The Bank’s most important objectives are to maintain the external stability of the Netherlands Antillean guilder (NAf.) and to promote the efficient functioning of the financial system in the Countries Curaçao and St. Maarten. To realize these objectives, the Bank, as supervisory authority, has frequently recurred to credit control measures and/or to changing the discount rate. The functions of the Bank, explicitly summed up in the Bank Charter, are:
First, the Bank is the only institution entitled by law to issue paper money in the Countries Curaçao and St. Maarten. The Bank also is charged with the circulation of coins.
Second, the Bank supervises banking and credit institutions to guarantee depositors and other creditors funds at banking and credit institutions in particular and the soundness of the financial sector in general.
Third, the Bank manages the foreign exchange reserves of the Netherlands Antilles, which includes regulating of the transfer of payments between residents and nonresidents of the Countries Curaçao and St.
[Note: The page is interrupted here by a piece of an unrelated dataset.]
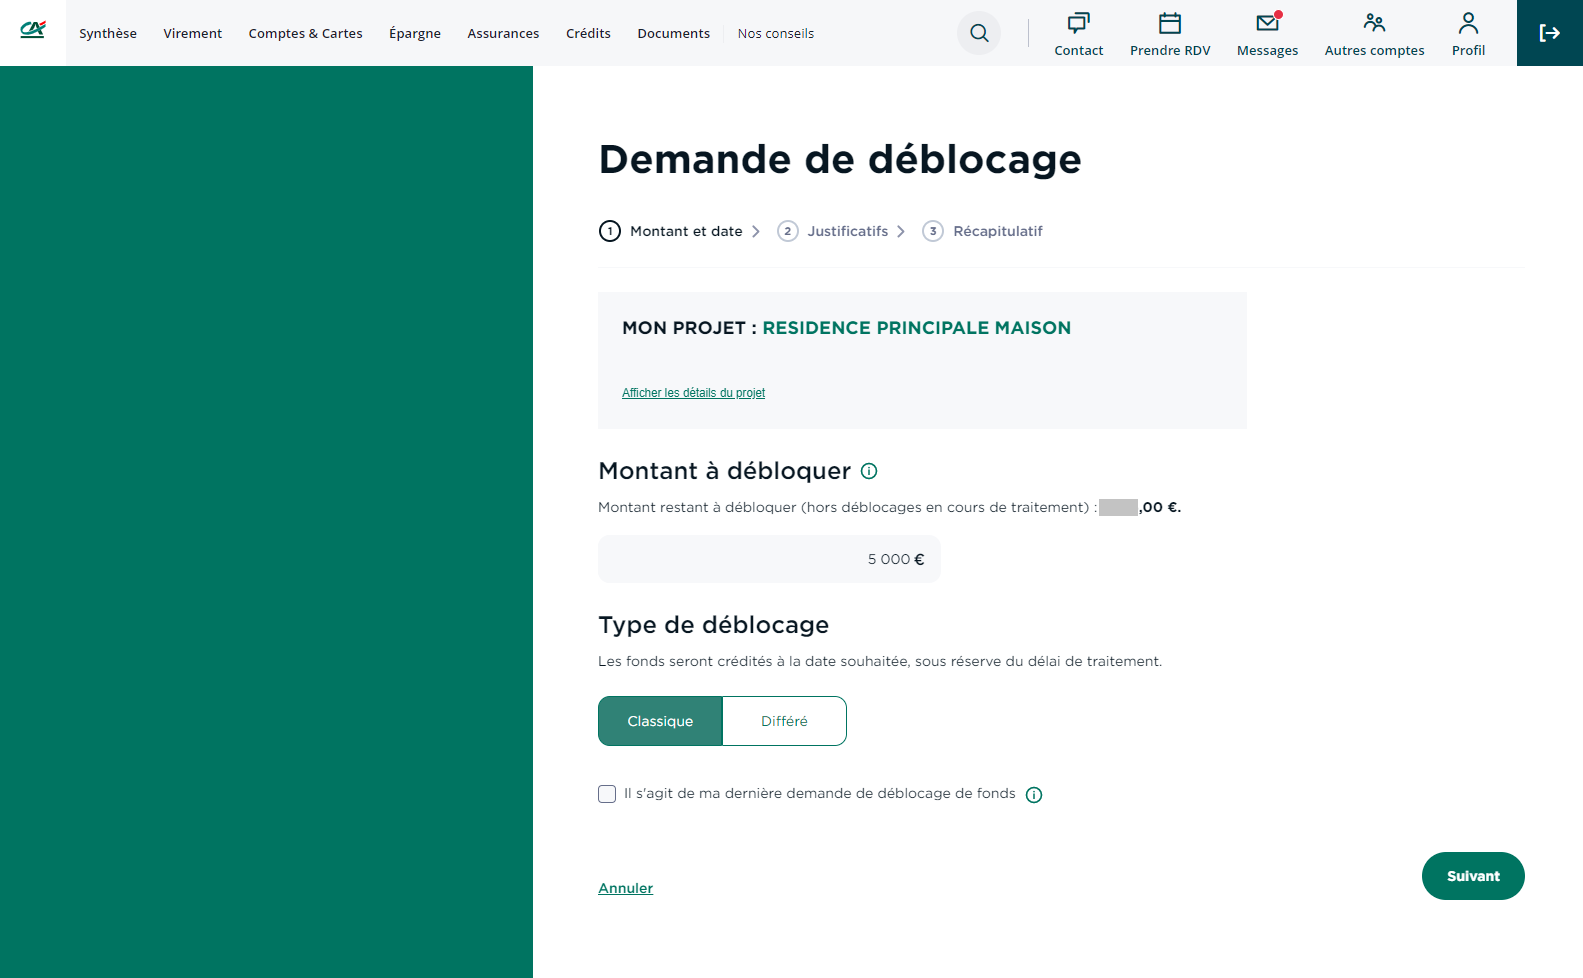Click the logout icon button
Screen dimensions: 1583x978
(1549, 33)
Maarten.
Finally, the Bank acts as the government’s treasurer by receiving and making payments from and to the public through the tax collector’s accounts at the Central Bank.
To strengthen the Central Bank’s independent position vis-à-vis the government, the Bank Charter limits the monetary financing of budget deficits to 10% of the central government’s revenues in the previous year. This limitation must be seen in the context of an overdraft facility to meet liquidity deficits of the public sector that result from seasonal variations in government revenues.
Two of the Bank’s basic tasks are to control the amount of liquid assets in circulation (monetary supervision), and to act as the supervisory body for credit and banking institutions operating in the Countries Curaçao and St. Maarten (prudential supervision). Furthermore, the Bank is one of the government’s main advisors on financial and economic affairs.